SSL Certificates are not validated against CA

[mazzz1y]

Currently, certificate validation is disabled at this location: https://github.com/benphelps/homepage/blob/a8dfdcdac0ea1fb5e215a587c7bfbf0d8ec68e03/src/utils/proxy/http.js#L89

This is unacceptable and needs rectification. If someone requires it, then it would be good to add a configurable option for that.

I have marked this as a bug as I see it as a major issue. Basically, users are sending their api-keys as plain text over the internet, because their requests are vulnerable to MITM attacks

[shamoon]

This is an intentional decision with which you disagree, not a bug.

Changing this to default to the opposite would be breaking for many users with self-signed certs (common with self-hosted) which I think is worth consideration

[mazzz1y]

Many users may not be aware that their requests are unencrypted. I still believe that this is a critical issue

[mazzz1y]

I suggest replacing these points in readme:

This:

Secure - All API requests to backend services are proxied, keeping your API keys hidden. Constantly reviewed for security by the community.

By this:

Non-Secure - All API requests to backend services are not validated against CA, leaving your API keys vulnerable to anyone on your network. Constantly reviewed for non-security by the community.

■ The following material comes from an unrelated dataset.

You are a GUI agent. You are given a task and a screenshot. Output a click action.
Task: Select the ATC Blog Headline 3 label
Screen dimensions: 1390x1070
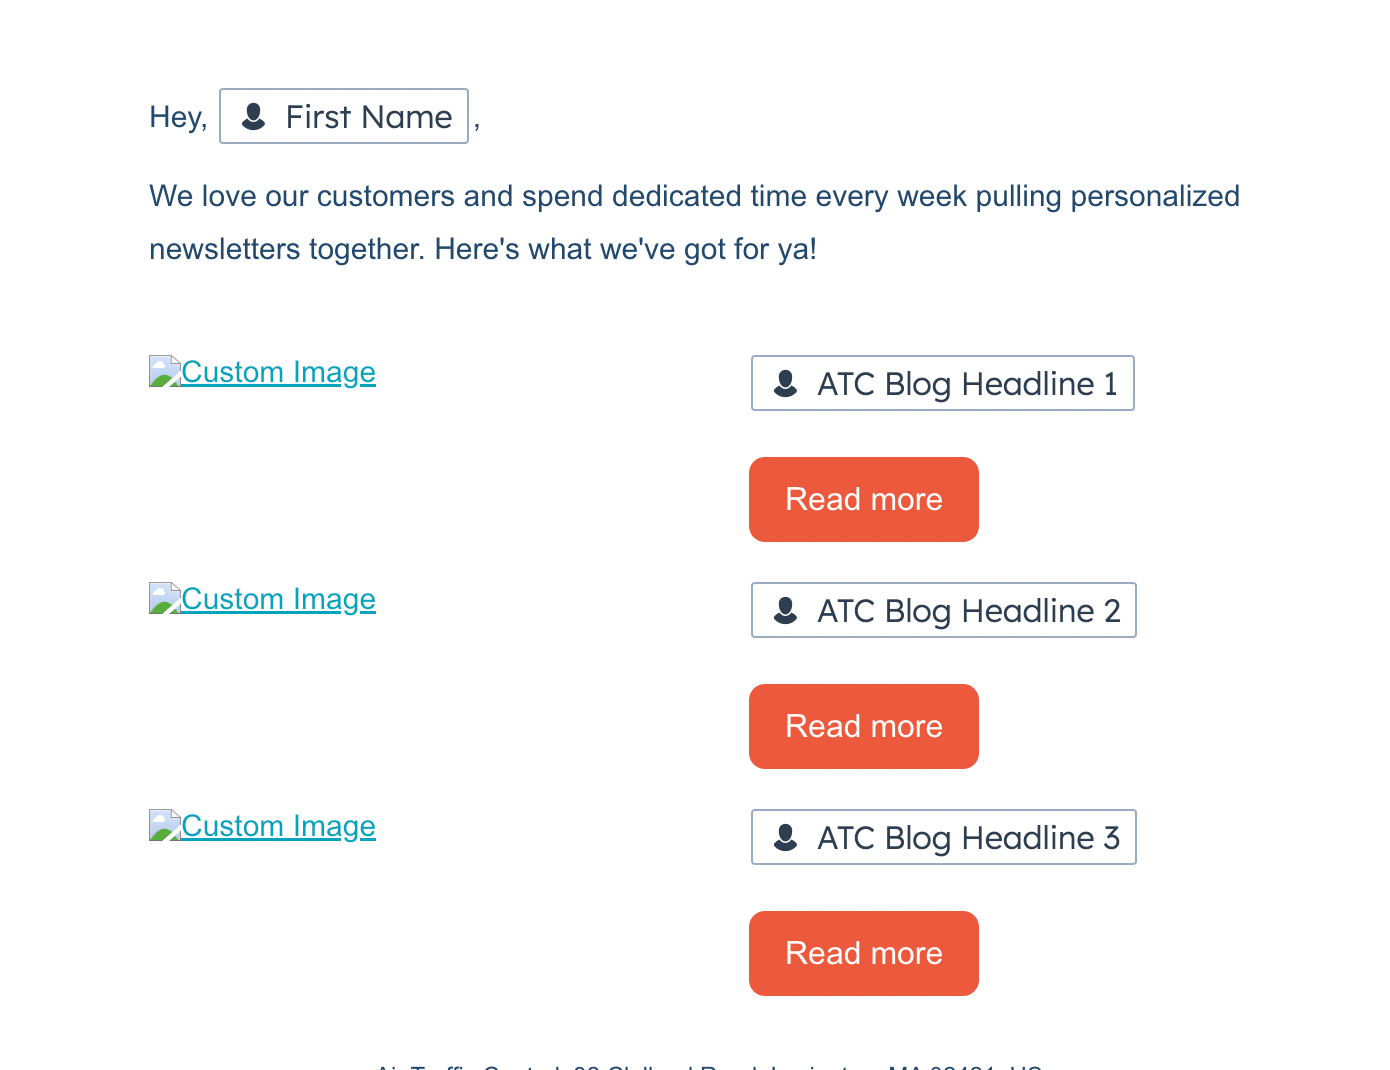click(969, 838)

It will make app description more honest and transparent for users who are currently using or considering using this app. If you'd like, I can open a PR.

[github-actions[bot]]

This discussion has been automatically closed due to inactivity. See our contributing guidelines for more details.

[github-actions[bot]]

This discussion has been automatically locked since there has not been any recent activity after it was closed. Please open a new discussion for related concerns. See our contributing guidelines for more details.